[[ Provided records open ]]

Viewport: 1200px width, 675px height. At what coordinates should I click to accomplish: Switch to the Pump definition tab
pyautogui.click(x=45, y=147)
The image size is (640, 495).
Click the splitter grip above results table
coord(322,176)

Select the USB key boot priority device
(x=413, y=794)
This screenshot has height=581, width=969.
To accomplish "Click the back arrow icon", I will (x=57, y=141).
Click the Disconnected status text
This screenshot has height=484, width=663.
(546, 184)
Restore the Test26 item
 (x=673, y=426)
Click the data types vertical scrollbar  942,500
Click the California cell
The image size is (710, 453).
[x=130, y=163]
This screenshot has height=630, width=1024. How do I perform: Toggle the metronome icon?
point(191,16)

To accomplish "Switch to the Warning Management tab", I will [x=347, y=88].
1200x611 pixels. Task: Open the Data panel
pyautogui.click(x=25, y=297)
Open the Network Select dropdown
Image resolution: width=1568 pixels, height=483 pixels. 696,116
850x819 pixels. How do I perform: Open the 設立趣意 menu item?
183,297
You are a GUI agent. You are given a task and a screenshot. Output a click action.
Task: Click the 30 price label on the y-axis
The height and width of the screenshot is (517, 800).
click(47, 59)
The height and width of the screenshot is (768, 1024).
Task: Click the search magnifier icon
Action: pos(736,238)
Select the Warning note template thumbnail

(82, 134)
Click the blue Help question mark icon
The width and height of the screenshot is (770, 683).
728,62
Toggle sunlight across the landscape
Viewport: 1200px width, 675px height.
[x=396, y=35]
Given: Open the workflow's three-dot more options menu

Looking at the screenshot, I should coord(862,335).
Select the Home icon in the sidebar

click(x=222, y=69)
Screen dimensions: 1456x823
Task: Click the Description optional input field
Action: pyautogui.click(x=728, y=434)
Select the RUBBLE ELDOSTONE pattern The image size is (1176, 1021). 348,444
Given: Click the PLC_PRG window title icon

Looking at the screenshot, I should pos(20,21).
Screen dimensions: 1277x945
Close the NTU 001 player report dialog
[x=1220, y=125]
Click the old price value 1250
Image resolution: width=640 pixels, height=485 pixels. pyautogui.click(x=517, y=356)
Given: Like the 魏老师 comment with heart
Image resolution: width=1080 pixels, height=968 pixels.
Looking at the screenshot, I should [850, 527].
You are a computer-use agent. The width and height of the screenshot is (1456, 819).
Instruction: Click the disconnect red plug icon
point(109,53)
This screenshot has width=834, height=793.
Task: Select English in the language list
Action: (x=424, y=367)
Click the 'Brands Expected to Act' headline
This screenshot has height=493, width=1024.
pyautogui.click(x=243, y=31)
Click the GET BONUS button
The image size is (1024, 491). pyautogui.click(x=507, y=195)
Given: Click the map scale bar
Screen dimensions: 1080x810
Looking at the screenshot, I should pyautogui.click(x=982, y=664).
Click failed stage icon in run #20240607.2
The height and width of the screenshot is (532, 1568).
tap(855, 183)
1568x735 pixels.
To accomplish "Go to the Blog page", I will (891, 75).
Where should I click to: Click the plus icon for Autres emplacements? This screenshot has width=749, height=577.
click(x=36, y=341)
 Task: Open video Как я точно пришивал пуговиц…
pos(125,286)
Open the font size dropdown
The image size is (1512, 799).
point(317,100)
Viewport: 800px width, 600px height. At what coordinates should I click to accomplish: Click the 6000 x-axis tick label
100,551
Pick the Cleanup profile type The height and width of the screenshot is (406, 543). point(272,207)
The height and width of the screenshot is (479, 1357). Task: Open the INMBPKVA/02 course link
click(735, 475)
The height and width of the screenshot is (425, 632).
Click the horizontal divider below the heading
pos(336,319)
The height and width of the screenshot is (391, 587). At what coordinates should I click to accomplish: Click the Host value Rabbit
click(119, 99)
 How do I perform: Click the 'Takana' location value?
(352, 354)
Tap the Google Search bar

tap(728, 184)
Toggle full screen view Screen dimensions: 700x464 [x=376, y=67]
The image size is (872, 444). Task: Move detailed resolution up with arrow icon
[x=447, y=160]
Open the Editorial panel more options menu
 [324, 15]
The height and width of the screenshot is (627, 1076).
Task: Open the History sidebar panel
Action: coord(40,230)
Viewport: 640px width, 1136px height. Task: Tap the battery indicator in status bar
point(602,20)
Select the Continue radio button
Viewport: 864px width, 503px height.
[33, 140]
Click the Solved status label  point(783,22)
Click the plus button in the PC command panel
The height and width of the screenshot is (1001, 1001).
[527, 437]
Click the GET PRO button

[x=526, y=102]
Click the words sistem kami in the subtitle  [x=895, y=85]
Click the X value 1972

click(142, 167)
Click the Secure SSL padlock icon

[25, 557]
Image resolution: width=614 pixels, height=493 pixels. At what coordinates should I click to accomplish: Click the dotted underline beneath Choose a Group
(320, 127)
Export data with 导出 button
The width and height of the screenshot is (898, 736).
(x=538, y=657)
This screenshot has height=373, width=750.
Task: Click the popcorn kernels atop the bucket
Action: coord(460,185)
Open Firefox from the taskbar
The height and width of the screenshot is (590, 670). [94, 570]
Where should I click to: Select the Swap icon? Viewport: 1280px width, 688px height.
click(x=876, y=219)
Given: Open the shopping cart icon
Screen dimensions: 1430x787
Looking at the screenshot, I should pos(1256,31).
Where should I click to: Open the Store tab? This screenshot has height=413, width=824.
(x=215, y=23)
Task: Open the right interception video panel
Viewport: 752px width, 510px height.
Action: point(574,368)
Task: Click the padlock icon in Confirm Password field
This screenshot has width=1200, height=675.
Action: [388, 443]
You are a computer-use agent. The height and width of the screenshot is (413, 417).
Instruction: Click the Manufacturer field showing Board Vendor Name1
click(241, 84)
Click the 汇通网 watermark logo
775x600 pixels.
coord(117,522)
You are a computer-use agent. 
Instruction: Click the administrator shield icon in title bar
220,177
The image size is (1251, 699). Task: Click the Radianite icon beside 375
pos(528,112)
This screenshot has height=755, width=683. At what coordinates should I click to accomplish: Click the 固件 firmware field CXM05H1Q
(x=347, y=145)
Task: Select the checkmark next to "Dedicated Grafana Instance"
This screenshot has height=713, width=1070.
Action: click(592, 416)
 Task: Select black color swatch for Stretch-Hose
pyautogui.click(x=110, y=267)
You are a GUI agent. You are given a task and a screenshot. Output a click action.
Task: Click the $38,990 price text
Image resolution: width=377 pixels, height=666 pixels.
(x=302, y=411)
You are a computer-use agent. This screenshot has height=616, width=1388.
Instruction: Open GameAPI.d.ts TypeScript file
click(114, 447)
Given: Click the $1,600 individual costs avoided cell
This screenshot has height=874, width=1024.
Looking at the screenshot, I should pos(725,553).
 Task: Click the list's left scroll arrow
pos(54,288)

[[ Provided records closed ]]

▶ What the exercise asks
Extract the full set of entries word for word.

▶ Result for this exercise
Viewport: 1200px width, 675px height. At what coordinates should I click to accomplish: Switch to the Pump definition tab
pyautogui.click(x=45, y=147)
The image size is (640, 495).
Click the splitter grip above results table
coord(322,176)

Select the USB key boot priority device
(x=413, y=794)
This screenshot has height=581, width=969.
To accomplish "Click the back arrow icon", I will (x=57, y=141).
Click the Disconnected status text
This screenshot has height=484, width=663.
(546, 184)
Restore the Test26 item
 (x=673, y=426)
Click the data types vertical scrollbar  942,500
Click the California cell
The image size is (710, 453).
[x=130, y=163]
This screenshot has height=630, width=1024. How do I perform: Toggle the metronome icon?
point(191,16)

To accomplish "Switch to the Warning Management tab", I will [x=347, y=88].
1200x611 pixels. Task: Open the Data panel
pyautogui.click(x=25, y=297)
Open the Network Select dropdown
Image resolution: width=1568 pixels, height=483 pixels. 696,116
850x819 pixels. How do I perform: Open the 設立趣意 menu item?
183,297
You are a GUI agent. You are given a task and a screenshot. Output a click action.
Task: Click the 30 price label on the y-axis
The height and width of the screenshot is (517, 800).
click(47, 59)
The height and width of the screenshot is (768, 1024).
Task: Click the search magnifier icon
Action: pos(736,238)
Select the Warning note template thumbnail

(82, 134)
Click the blue Help question mark icon
The width and height of the screenshot is (770, 683).
728,62
Toggle sunlight across the landscape
Viewport: 1200px width, 675px height.
[x=396, y=35]
Given: Open the workflow's three-dot more options menu

Looking at the screenshot, I should coord(862,335).
Select the Home icon in the sidebar

click(x=222, y=69)
Screen dimensions: 1456x823
Task: Click the Description optional input field
Action: pyautogui.click(x=728, y=434)
Select the RUBBLE ELDOSTONE pattern The image size is (1176, 1021). 348,444
Given: Click the PLC_PRG window title icon

Looking at the screenshot, I should pos(20,21).
Screen dimensions: 1277x945
Close the NTU 001 player report dialog
[x=1220, y=125]
Click the old price value 1250
Image resolution: width=640 pixels, height=485 pixels. pyautogui.click(x=517, y=356)
Given: Like the 魏老师 comment with heart
Image resolution: width=1080 pixels, height=968 pixels.
Looking at the screenshot, I should [850, 527].
You are a computer-use agent. The width and height of the screenshot is (1456, 819).
Instruction: Click the disconnect red plug icon
point(109,53)
This screenshot has width=834, height=793.
Task: Select English in the language list
Action: (x=424, y=367)
Click the 'Brands Expected to Act' headline
This screenshot has height=493, width=1024.
pyautogui.click(x=243, y=31)
Click the GET BONUS button
The image size is (1024, 491). pyautogui.click(x=507, y=195)
Given: Click the map scale bar
Screen dimensions: 1080x810
Looking at the screenshot, I should pyautogui.click(x=982, y=664).
Click failed stage icon in run #20240607.2
The height and width of the screenshot is (532, 1568).
tap(855, 183)
1568x735 pixels.
To accomplish "Go to the Blog page", I will (891, 75).
Where should I click to: Click the plus icon for Autres emplacements? This screenshot has width=749, height=577.
click(x=36, y=341)
 Task: Open video Как я точно пришивал пуговиц…
pos(125,286)
Open the font size dropdown
The image size is (1512, 799).
point(317,100)
Viewport: 800px width, 600px height. At what coordinates should I click to accomplish: Click the 6000 x-axis tick label
100,551
Pick the Cleanup profile type The height and width of the screenshot is (406, 543). point(272,207)
The height and width of the screenshot is (479, 1357). Task: Open the INMBPKVA/02 course link
click(735, 475)
The height and width of the screenshot is (425, 632).
Click the horizontal divider below the heading
pos(336,319)
The height and width of the screenshot is (391, 587). At what coordinates should I click to accomplish: Click the Host value Rabbit
click(119, 99)
 How do I perform: Click the 'Takana' location value?
(352, 354)
Tap the Google Search bar

tap(728, 184)
Toggle full screen view Screen dimensions: 700x464 [x=376, y=67]
The image size is (872, 444). Task: Move detailed resolution up with arrow icon
[x=447, y=160]
Open the Editorial panel more options menu
 [324, 15]
The height and width of the screenshot is (627, 1076).
Task: Open the History sidebar panel
Action: coord(40,230)
Viewport: 640px width, 1136px height. Task: Tap the battery indicator in status bar
point(602,20)
Select the Continue radio button
Viewport: 864px width, 503px height.
[33, 140]
Click the Solved status label  point(783,22)
Click the plus button in the PC command panel
The height and width of the screenshot is (1001, 1001).
[527, 437]
Click the GET PRO button

[x=526, y=102]
Click the words sistem kami in the subtitle  [x=895, y=85]
Click the X value 1972

click(142, 167)
Click the Secure SSL padlock icon

[25, 557]
Image resolution: width=614 pixels, height=493 pixels. At what coordinates should I click to accomplish: Click the dotted underline beneath Choose a Group
(320, 127)
Export data with 导出 button
The width and height of the screenshot is (898, 736).
(x=538, y=657)
This screenshot has height=373, width=750.
Task: Click the popcorn kernels atop the bucket
Action: coord(460,185)
Open Firefox from the taskbar
The height and width of the screenshot is (590, 670). [94, 570]
Where should I click to: Select the Swap icon? Viewport: 1280px width, 688px height.
click(x=876, y=219)
Given: Open the shopping cart icon
Screen dimensions: 1430x787
Looking at the screenshot, I should pos(1256,31).
Where should I click to: Open the Store tab? This screenshot has height=413, width=824.
(x=215, y=23)
Task: Open the right interception video panel
Viewport: 752px width, 510px height.
Action: point(574,368)
Task: Click the padlock icon in Confirm Password field
This screenshot has width=1200, height=675.
Action: [388, 443]
You are a computer-use agent. The height and width of the screenshot is (413, 417).
Instruction: Click the Manufacturer field showing Board Vendor Name1
click(241, 84)
Click the 汇通网 watermark logo
775x600 pixels.
coord(117,522)
You are a computer-use agent. 
Instruction: Click the administrator shield icon in title bar
220,177
The image size is (1251, 699). Task: Click the Radianite icon beside 375
pos(528,112)
This screenshot has height=755, width=683. At what coordinates should I click to accomplish: Click the 固件 firmware field CXM05H1Q
(x=347, y=145)
Task: Select the checkmark next to "Dedicated Grafana Instance"
This screenshot has height=713, width=1070.
Action: click(592, 416)
 Task: Select black color swatch for Stretch-Hose
pyautogui.click(x=110, y=267)
You are a GUI agent. You are given a task and a screenshot. Output a click action.
Task: Click the $38,990 price text
Image resolution: width=377 pixels, height=666 pixels.
(x=302, y=411)
You are a computer-use agent. This screenshot has height=616, width=1388.
Instruction: Open GameAPI.d.ts TypeScript file
click(114, 447)
Given: Click the $1,600 individual costs avoided cell
This screenshot has height=874, width=1024.
Looking at the screenshot, I should pos(725,553).
 Task: Click the list's left scroll arrow
pos(54,288)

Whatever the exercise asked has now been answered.